Table 6 Benchmark with the results from literature

The results show that both mathematical methods, including ACI code and CSA code, are insufficient to estimate the shear strength of RC deep beams. Interestingly, the proposed model is particularly accurate for RC deep beams with high shear strength capacity. In sum, the analysis results have amply demonstrated that OSVM-AEW is a promising new tool for the bridge engineer and capable of producing reliable estimation values for the shear strength of RC deep beams. The improvement in the estimation accuracy of shear strength implies benefits in terms of increased safety and cost savings in designing RC deep beams.

4 Conclusions

This study introduces a novel AI-inference model, called “optimized support vector machines with adaptive ensemble weighting” (OSVM-AEW), to predict the shear strength of RC deep beams. In OSVM-AEW, two individual prediction models, SVM and LS-SVM, are controlled by the SOS search engine, which uses an optimization process to provide the most appropriate set of parameter values (C, γ1, γ2, σ2, α, and β). Thus, the proposed model can run autonomously without the need for human intervention and domain knowledge while still achieving the best performance.
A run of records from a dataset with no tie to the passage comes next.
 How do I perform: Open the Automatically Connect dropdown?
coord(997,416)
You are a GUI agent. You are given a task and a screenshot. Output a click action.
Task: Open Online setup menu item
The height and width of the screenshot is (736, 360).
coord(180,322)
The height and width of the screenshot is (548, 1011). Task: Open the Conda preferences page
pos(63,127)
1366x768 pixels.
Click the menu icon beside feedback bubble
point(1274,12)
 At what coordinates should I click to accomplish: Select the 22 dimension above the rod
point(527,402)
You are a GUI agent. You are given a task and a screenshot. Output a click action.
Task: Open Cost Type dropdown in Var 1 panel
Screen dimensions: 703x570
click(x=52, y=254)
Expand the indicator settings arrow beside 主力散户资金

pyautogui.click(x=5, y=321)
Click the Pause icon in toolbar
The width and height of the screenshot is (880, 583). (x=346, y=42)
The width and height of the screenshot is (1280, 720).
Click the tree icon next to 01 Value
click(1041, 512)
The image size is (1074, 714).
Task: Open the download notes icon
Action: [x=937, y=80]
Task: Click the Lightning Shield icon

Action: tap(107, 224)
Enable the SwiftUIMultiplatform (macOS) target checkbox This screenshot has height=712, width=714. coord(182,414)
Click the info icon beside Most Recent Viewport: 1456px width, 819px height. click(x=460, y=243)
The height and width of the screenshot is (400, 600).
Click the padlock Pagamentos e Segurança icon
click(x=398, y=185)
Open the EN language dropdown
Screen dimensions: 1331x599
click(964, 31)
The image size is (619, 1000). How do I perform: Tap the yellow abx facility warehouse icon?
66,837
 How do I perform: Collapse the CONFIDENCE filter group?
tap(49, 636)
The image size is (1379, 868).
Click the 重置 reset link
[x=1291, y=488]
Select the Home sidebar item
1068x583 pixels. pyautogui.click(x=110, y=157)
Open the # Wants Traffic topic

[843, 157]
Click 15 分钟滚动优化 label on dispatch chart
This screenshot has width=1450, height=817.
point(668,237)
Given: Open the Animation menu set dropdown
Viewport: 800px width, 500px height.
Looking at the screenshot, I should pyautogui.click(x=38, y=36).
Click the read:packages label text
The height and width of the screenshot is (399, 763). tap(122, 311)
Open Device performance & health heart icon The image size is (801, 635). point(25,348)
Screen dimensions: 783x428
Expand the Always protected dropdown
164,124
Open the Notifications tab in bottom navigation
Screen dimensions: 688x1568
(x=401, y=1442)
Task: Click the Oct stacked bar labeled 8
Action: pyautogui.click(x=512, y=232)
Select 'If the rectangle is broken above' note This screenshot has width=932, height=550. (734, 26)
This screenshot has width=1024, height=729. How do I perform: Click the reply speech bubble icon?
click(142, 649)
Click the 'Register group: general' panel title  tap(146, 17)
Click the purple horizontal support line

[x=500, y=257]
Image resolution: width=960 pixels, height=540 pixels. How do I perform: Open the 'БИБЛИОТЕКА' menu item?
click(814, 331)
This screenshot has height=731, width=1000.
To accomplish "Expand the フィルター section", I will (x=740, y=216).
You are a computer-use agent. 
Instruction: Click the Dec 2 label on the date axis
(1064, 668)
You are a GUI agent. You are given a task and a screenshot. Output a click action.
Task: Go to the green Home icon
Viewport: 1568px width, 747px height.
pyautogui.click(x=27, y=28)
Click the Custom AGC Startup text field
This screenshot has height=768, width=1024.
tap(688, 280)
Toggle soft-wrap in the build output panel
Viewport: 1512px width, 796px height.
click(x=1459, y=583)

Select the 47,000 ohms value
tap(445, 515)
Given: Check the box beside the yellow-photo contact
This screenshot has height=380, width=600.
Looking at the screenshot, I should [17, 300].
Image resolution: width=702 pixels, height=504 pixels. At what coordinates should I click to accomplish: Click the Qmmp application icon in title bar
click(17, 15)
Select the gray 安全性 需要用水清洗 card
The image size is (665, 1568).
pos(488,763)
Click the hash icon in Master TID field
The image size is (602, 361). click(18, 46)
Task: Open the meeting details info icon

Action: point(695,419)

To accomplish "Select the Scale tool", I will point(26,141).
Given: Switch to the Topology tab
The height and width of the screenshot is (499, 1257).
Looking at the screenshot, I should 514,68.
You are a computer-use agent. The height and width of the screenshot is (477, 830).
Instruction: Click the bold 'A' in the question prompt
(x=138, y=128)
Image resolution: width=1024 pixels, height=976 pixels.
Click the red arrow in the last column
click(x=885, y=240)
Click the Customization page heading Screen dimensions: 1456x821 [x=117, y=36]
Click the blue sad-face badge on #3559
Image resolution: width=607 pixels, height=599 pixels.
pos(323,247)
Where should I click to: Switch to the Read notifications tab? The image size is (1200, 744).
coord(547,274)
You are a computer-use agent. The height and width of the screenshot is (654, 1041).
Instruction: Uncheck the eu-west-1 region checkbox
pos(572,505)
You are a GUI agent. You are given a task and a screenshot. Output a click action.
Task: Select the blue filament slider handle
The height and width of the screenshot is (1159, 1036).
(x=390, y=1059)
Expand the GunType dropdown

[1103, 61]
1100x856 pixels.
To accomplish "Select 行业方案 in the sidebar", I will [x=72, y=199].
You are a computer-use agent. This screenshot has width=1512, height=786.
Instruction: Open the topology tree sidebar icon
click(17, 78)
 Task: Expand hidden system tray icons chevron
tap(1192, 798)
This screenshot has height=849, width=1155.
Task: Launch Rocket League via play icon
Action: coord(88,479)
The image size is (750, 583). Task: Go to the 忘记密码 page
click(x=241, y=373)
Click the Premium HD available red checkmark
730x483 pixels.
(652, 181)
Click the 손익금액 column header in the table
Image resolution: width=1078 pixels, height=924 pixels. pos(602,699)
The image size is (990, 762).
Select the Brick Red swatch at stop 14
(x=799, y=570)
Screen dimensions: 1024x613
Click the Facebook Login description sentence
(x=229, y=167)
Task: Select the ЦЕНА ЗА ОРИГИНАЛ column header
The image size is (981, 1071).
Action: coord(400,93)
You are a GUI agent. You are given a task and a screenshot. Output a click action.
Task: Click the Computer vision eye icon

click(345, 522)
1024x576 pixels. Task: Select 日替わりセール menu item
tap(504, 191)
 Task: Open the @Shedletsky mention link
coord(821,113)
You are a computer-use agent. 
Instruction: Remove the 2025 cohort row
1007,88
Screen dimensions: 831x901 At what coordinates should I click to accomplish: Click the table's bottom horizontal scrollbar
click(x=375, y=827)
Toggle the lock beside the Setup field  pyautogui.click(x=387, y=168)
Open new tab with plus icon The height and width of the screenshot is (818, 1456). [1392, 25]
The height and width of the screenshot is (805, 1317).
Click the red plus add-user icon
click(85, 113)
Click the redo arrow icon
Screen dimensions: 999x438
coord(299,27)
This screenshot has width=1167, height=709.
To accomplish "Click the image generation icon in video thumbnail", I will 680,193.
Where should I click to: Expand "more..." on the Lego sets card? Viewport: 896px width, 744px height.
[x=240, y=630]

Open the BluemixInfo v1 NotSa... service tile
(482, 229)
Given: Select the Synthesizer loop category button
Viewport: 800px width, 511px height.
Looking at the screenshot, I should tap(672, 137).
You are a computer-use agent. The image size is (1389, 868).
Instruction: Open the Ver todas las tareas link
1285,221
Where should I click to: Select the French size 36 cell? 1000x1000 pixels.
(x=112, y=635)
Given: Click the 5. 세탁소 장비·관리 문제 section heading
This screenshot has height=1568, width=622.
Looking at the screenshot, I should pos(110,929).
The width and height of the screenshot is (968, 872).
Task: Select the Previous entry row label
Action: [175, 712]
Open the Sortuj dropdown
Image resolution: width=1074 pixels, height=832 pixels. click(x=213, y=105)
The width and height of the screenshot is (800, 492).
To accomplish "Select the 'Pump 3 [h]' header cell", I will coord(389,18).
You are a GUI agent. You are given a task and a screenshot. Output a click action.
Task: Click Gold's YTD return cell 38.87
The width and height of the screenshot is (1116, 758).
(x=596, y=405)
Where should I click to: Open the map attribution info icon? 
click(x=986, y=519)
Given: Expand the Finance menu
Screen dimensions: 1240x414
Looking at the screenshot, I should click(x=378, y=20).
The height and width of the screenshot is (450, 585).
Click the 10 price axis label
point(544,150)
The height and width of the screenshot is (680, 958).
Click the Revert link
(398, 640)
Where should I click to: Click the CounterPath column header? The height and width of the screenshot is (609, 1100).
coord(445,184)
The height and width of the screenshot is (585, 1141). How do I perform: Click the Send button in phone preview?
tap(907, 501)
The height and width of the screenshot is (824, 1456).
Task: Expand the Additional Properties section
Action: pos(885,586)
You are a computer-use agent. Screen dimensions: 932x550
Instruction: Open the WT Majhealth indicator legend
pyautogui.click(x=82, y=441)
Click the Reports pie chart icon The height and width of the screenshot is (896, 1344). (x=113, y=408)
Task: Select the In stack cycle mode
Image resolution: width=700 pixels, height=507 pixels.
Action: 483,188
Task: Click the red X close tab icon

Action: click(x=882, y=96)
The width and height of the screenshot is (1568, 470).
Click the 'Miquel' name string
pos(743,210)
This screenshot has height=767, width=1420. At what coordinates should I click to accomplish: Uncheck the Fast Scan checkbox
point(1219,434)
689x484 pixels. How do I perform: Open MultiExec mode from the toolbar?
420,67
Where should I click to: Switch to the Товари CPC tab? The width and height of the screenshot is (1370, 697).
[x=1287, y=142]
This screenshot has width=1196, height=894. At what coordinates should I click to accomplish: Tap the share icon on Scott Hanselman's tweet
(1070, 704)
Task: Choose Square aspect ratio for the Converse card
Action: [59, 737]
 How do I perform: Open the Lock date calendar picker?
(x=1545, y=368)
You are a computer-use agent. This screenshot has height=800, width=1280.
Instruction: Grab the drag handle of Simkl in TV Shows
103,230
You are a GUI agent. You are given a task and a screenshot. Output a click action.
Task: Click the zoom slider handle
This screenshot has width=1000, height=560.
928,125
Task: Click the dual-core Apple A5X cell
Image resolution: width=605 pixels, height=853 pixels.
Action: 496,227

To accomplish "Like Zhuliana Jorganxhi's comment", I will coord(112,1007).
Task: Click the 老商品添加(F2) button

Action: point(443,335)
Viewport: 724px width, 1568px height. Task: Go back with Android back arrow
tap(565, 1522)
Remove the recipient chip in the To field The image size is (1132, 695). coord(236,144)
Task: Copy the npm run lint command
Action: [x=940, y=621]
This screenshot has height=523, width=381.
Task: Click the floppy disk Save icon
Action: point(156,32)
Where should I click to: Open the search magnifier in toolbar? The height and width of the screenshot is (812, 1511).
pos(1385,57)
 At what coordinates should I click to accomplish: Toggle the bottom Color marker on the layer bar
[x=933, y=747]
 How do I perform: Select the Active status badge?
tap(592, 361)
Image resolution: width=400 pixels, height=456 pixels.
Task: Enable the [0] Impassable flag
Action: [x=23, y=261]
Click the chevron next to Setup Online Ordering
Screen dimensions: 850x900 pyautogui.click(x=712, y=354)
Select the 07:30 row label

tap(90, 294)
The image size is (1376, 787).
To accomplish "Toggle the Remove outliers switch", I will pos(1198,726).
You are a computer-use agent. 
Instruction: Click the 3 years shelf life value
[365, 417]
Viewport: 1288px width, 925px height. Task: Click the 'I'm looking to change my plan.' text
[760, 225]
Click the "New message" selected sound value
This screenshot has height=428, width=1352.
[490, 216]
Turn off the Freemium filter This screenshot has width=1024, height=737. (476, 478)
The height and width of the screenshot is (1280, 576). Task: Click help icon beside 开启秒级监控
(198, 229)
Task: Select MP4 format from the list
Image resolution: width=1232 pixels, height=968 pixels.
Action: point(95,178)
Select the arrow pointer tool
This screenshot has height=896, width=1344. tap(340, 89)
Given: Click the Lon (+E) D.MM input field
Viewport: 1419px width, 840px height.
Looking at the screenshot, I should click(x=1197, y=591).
This study is apparently the first to investigate the efficacy of an ensemble model for estimating shear strength for RC deep beams. A simulation involving 214 test beams shows that OSVM-AEW achieves the most desirable evaluation criteria values in terms of RMSE (0.5265 MPa), MAE (0.3854 MPa), MAPE (7.68%), and R (0.9620). This strongly indicates that OSVM-AEW is the most accurate model in terms of estimating shear strength for RC deep beams. These results indicate a drastic reduction in RMSE, MAE, and MAPE compared with other AI competitors and literature approaches. In sum, these findings fully justify the use of SVM, LS-SVM, and SOS to establish OSVM-AEW. Improvement of the estimation accuracy of shear strength implies increased safety in the design of RC deep beams.